Directions for this task:
Put every line of the records below into a two-column Markdown table headed Row and Line, numbering the rows and leaving out blank lines.

--------------------------------------------------

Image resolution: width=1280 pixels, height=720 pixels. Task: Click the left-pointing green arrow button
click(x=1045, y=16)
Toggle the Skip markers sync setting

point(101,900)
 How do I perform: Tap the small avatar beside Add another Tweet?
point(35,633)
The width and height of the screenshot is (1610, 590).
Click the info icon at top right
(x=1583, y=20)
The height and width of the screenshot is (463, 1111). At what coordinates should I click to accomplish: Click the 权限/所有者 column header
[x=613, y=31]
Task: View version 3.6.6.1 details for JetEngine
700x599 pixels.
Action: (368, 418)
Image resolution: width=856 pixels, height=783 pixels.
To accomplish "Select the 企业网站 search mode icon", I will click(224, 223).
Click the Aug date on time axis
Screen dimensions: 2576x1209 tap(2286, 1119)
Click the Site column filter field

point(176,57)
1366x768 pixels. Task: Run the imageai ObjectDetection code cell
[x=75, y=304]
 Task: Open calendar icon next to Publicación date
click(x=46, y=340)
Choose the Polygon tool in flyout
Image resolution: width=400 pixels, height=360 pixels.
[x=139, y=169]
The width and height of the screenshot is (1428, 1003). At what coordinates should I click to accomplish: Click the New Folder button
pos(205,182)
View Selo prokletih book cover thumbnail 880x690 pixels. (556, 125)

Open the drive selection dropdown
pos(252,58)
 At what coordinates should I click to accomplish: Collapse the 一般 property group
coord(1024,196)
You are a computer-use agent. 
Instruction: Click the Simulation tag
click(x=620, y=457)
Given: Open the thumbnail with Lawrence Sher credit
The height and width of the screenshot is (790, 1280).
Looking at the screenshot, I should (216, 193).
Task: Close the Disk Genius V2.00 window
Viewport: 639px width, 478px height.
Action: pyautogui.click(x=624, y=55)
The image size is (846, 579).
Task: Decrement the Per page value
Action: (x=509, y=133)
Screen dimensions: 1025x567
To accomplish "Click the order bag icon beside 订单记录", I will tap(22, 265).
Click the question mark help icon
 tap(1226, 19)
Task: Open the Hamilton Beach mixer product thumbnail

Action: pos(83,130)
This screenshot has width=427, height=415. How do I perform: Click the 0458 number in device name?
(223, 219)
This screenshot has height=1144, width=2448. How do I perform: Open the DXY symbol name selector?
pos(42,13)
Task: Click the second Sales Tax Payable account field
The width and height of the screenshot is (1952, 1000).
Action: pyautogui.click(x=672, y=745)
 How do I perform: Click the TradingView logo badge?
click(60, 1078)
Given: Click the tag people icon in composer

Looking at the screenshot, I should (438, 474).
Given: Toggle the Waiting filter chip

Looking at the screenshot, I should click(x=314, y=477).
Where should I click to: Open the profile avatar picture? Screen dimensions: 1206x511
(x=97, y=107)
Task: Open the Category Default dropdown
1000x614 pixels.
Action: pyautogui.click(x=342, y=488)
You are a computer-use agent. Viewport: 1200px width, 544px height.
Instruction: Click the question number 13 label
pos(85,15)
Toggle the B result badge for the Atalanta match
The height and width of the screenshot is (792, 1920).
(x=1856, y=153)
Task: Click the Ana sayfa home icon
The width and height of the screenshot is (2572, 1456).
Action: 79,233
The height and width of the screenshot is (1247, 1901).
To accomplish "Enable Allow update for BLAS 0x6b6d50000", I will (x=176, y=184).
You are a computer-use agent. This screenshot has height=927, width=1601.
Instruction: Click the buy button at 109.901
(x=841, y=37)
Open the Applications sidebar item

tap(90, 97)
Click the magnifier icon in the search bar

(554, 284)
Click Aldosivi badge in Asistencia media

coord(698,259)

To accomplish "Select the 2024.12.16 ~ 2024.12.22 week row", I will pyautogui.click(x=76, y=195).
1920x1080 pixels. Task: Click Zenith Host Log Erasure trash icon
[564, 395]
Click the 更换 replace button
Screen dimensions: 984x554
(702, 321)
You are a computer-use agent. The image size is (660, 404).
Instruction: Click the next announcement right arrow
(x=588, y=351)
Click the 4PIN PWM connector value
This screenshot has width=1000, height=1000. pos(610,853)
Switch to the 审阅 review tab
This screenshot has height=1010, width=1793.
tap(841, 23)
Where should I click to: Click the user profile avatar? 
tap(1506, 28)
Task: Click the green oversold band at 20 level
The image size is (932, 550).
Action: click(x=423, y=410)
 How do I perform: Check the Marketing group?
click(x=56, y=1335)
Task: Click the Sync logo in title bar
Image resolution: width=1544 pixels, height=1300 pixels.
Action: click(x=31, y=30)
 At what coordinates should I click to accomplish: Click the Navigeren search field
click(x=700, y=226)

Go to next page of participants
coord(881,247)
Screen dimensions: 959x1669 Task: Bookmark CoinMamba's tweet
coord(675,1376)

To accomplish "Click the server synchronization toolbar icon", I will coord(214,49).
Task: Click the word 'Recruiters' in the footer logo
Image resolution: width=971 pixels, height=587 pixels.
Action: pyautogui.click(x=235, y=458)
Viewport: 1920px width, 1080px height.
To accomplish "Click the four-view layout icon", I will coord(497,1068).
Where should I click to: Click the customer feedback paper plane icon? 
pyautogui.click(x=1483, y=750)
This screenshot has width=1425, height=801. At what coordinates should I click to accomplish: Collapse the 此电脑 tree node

--------------------------------------------------

The reply:
| Row | Line |
|---|---|
| 1 | Image resolution: width=1280 pixels, height=720 pixels. Task: Click the left-pointing green arrow button |
| 2 | click(x=1045, y=16) |
| 3 | Toggle the Skip markers sync setting |
| 4 | point(101,900) |
| 5 |  How do I perform: Tap the small avatar beside Add another Tweet? |
| 6 | point(35,633) |
| 7 | The width and height of the screenshot is (1610, 590). |
| 8 | Click the info icon at top right |
| 9 | (x=1583, y=20) |
| 10 | The height and width of the screenshot is (463, 1111). At what coordinates should I click to accomplish: Click the 权限/所有者 column header |
| 11 | [x=613, y=31] |
| 12 | Task: View version 3.6.6.1 details for JetEngine |
| 13 | 700x599 pixels. |
| 14 | Action: (368, 418) |
| 15 | Image resolution: width=856 pixels, height=783 pixels. |
| 16 | To accomplish "Select the 企业网站 search mode icon", I will click(224, 223). |
| 17 | Click the Aug date on time axis |
| 18 | Screen dimensions: 2576x1209 tap(2286, 1119) |
| 19 | Click the Site column filter field |
| 20 | point(176,57) |
| 21 | 1366x768 pixels. Task: Run the imageai ObjectDetection code cell |
| 22 | [x=75, y=304] |
| 23 |  Task: Open calendar icon next to Publicación date |
| 24 | click(x=46, y=340) |
| 25 | Choose the Polygon tool in flyout |
| 26 | Image resolution: width=400 pixels, height=360 pixels. |
| 27 | [x=139, y=169] |
| 28 | The width and height of the screenshot is (1428, 1003). At what coordinates should I click to accomplish: Click the New Folder button |
| 29 | pos(205,182) |
| 30 | View Selo prokletih book cover thumbnail 880x690 pixels. (556, 125) |
| 31 | Open the drive selection dropdown |
| 32 | pos(252,58) |
| 33 |  At what coordinates should I click to accomplish: Collapse the 一般 property group |
| 34 | coord(1024,196) |
| 35 | You are a computer-use agent.  |
| 36 | Instruction: Click the Simulation tag |
| 37 | click(x=620, y=457) |
| 38 | Given: Open the thumbnail with Lawrence Sher credit |
| 39 | The height and width of the screenshot is (790, 1280). |
| 40 | Looking at the screenshot, I should (216, 193). |
| 41 | Task: Close the Disk Genius V2.00 window |
| 42 | Viewport: 639px width, 478px height. |
| 43 | Action: pyautogui.click(x=624, y=55) |
| 44 | The image size is (846, 579). |
| 45 | Task: Decrement the Per page value |
| 46 | Action: (x=509, y=133) |
| 47 | Screen dimensions: 1025x567 |
| 48 | To accomplish "Click the order bag icon beside 订单记录", I will tap(22, 265). |
| 49 | Click the question mark help icon |
| 50 |  tap(1226, 19) |
| 51 | Task: Open the Hamilton Beach mixer product thumbnail |
| 52 | Action: pos(83,130) |
| 53 | This screenshot has width=427, height=415. How do I perform: Click the 0458 number in device name? |
| 54 | (223, 219) |
| 55 | This screenshot has height=1144, width=2448. How do I perform: Open the DXY symbol name selector? |
| 56 | pos(42,13) |
| 57 | Task: Click the second Sales Tax Payable account field |
| 58 | The width and height of the screenshot is (1952, 1000). |
| 59 | Action: pyautogui.click(x=672, y=745) |
| 60 |  How do I perform: Click the TradingView logo badge? |
| 61 | click(60, 1078) |
| 62 | Given: Click the tag people icon in composer |
| 63 | Looking at the screenshot, I should (438, 474). |
| 64 | Given: Toggle the Waiting filter chip |
| 65 | Looking at the screenshot, I should click(x=314, y=477). |
| 66 | Where should I click to: Open the profile avatar picture? Screen dimensions: 1206x511 |
| 67 | (x=97, y=107) |
| 68 | Task: Open the Category Default dropdown |
| 69 | 1000x614 pixels. |
| 70 | Action: pyautogui.click(x=342, y=488) |
| 71 | You are a computer-use agent. Viewport: 1200px width, 544px height. |
| 72 | Instruction: Click the question number 13 label |
| 73 | pos(85,15) |
| 74 | Toggle the B result badge for the Atalanta match |
| 75 | The height and width of the screenshot is (792, 1920). |
| 76 | (x=1856, y=153) |
| 77 | Task: Click the Ana sayfa home icon |
| 78 | The width and height of the screenshot is (2572, 1456). |
| 79 | Action: 79,233 |
| 80 | The height and width of the screenshot is (1247, 1901). |
| 81 | To accomplish "Enable Allow update for BLAS 0x6b6d50000", I will (x=176, y=184). |
| 82 | You are a computer-use agent. This screenshot has height=927, width=1601. |
| 83 | Instruction: Click the buy button at 109.901 |
| 84 | (x=841, y=37) |
| 85 | Open the Applications sidebar item |
| 86 | tap(90, 97) |
| 87 | Click the magnifier icon in the search bar |
| 88 | (554, 284) |
| 89 | Click Aldosivi badge in Asistencia media |
| 90 | coord(698,259) |
| 91 | To accomplish "Select the 2024.12.16 ~ 2024.12.22 week row", I will pyautogui.click(x=76, y=195). |
| 92 | 1920x1080 pixels. Task: Click Zenith Host Log Erasure trash icon |
| 93 | [564, 395] |
| 94 | Click the 更换 replace button |
| 95 | Screen dimensions: 984x554 |
| 96 | (702, 321) |
| 97 | You are a computer-use agent. The image size is (660, 404). |
| 98 | Instruction: Click the next announcement right arrow |
| 99 | (x=588, y=351) |
| 100 | Click the 4PIN PWM connector value |
| 101 | This screenshot has width=1000, height=1000. pos(610,853) |
| 102 | Switch to the 审阅 review tab |
| 103 | This screenshot has height=1010, width=1793. |
| 104 | tap(841, 23) |
| 105 | Where should I click to: Click the user profile avatar?  |
| 106 | tap(1506, 28) |
| 107 | Task: Click the green oversold band at 20 level |
| 108 | The image size is (932, 550). |
| 109 | Action: click(x=423, y=410) |
| 110 |  How do I perform: Check the Marketing group? |
| 111 | click(x=56, y=1335) |
| 112 | Task: Click the Sync logo in title bar |
| 113 | Image resolution: width=1544 pixels, height=1300 pixels. |
| 114 | Action: click(x=31, y=30) |
| 115 |  At what coordinates should I click to accomplish: Click the Navigeren search field |
| 116 | click(x=700, y=226) |
| 117 | Go to next page of participants |
| 118 | coord(881,247) |
| 119 | Screen dimensions: 959x1669 Task: Bookmark CoinMamba's tweet |
| 120 | coord(675,1376) |
| 121 | To accomplish "Click the server synchronization toolbar icon", I will coord(214,49). |
| 122 | Task: Click the word 'Recruiters' in the footer logo |
| 123 | Image resolution: width=971 pixels, height=587 pixels. |
| 124 | Action: pyautogui.click(x=235, y=458) |
| 125 | Viewport: 1920px width, 1080px height. |
| 126 | To accomplish "Click the four-view layout icon", I will coord(497,1068). |
| 127 | Where should I click to: Click the customer feedback paper plane icon?  |
| 128 | pyautogui.click(x=1483, y=750) |
| 129 | This screenshot has width=1425, height=801. At what coordinates should I click to accomplish: Collapse the 此电脑 tree node |